RESA DEI QUADI
I
Tutti questi avvenimenti si risolsero a vantaggio di Traiano, che almeno per il momento, non doveva preoccuparsi degli Iazigi.
Come sempre succede circolarono voci maligne, secondo le quali Traiano avrebbe persuaso Lutargo ad agire nel modo che sappiamo inviandogli ricchi doni.
Comunque siano andate le cose Traiano non volle sguarnire del tutto il IV campo, dal quale trasse solo una vexillatio che lo raggiunse nel III campo, portando con se circa 1200 cavalli, presi tra quelli che erano stati catturati ai barbari nei precedenti combattimenti.
Era ormai estate piena quando Traiano cominciò a preparare la battaglia decisiva contro i Quadi.
Questi si erano ritirati nel nord del proprio paese, ma, visto che i Romani avevano dato alle fiamme gran parte dei pascoli, cavalli e armenti cominciarono a patire la fame, quindi i barbari si videro costretti a scegliere tra due opzioni: o attaccare i Romani, o abbandonare le proprie terre e ricongiungersi con i Marcomanni.
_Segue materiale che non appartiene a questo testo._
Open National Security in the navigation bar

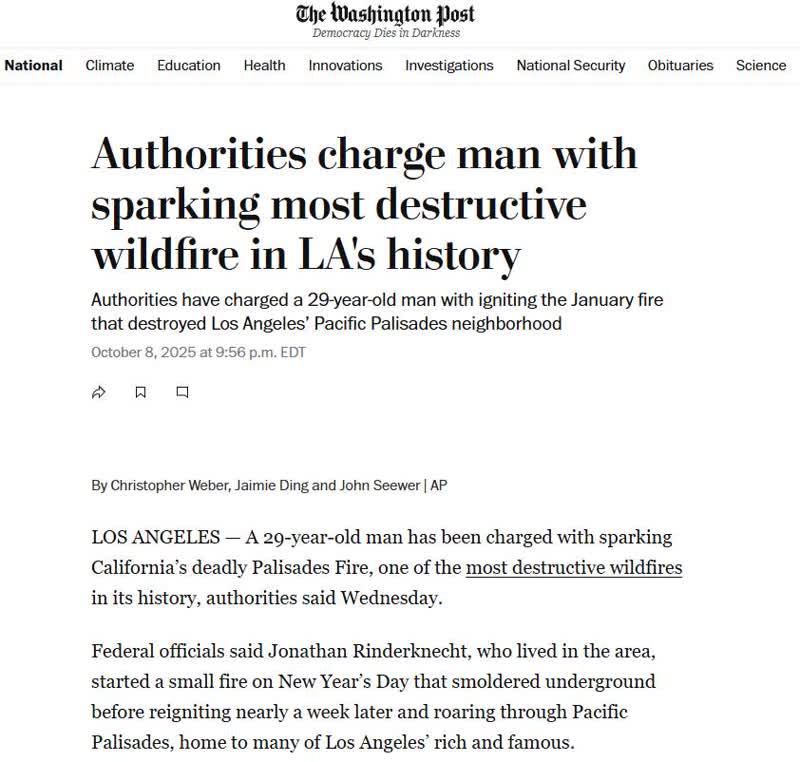pyautogui.click(x=570, y=65)
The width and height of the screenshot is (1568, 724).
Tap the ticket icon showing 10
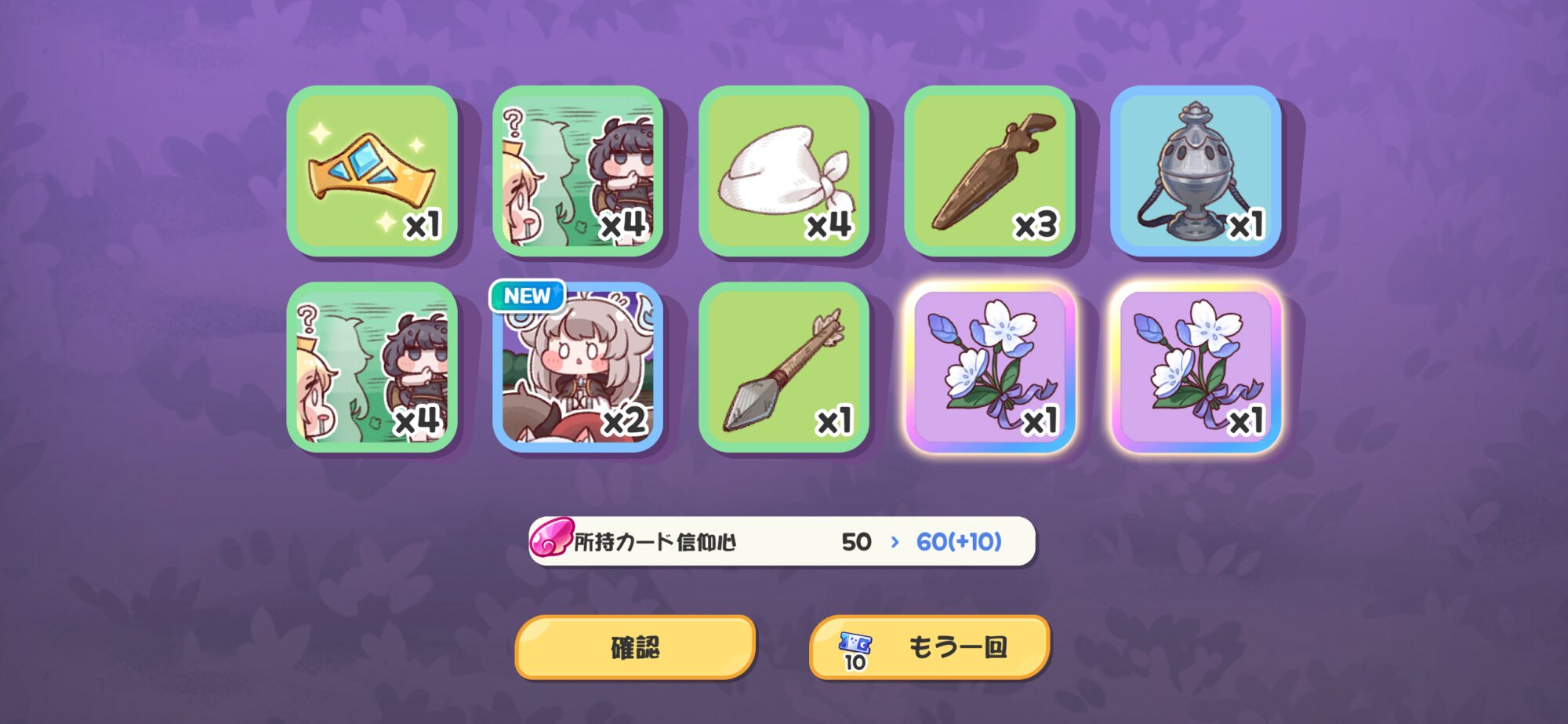point(855,650)
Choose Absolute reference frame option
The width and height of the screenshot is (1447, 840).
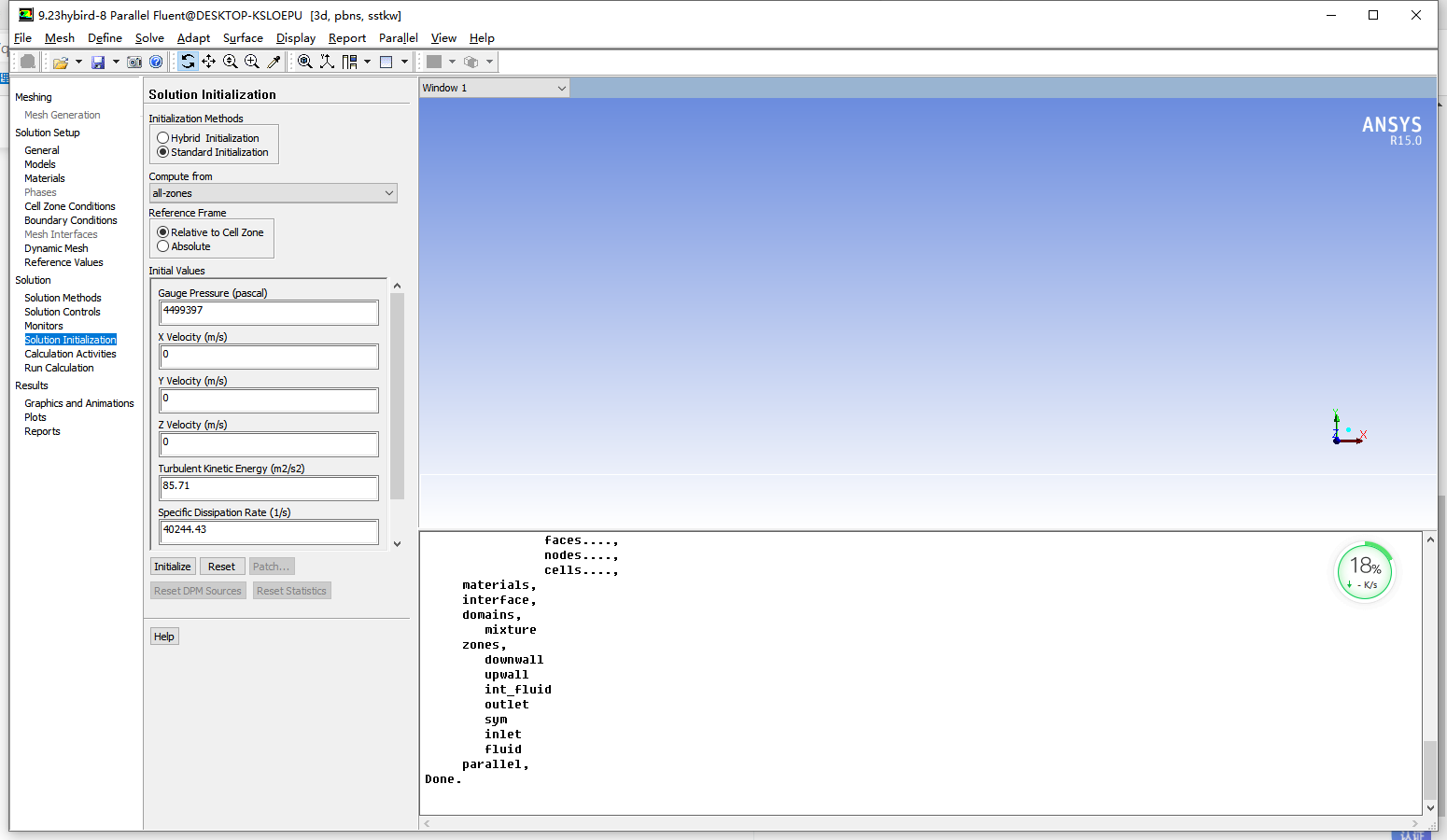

Quest’ultima ipotesi fu subito fatta cadere visto che i giovani si misero a gridare che avrebbero abbandonato i propri capi se si fossero risolti per la fuga vergognosa.
Raccolsero dunque tutte le loro forze che assommavano a circa 30.000 uomini, dei quali 4.000 erano catafratti, il rimanente era costituito da guerrieri che all’occorrenza combattevano a cavallo o a terra e che manovravano l’arco con grande abilità, ma le battaglie precedenti e la stessa carestia avevano ridotto il numero delle cavalcature disponibili che a stento arrivavano alle 10.000 unità.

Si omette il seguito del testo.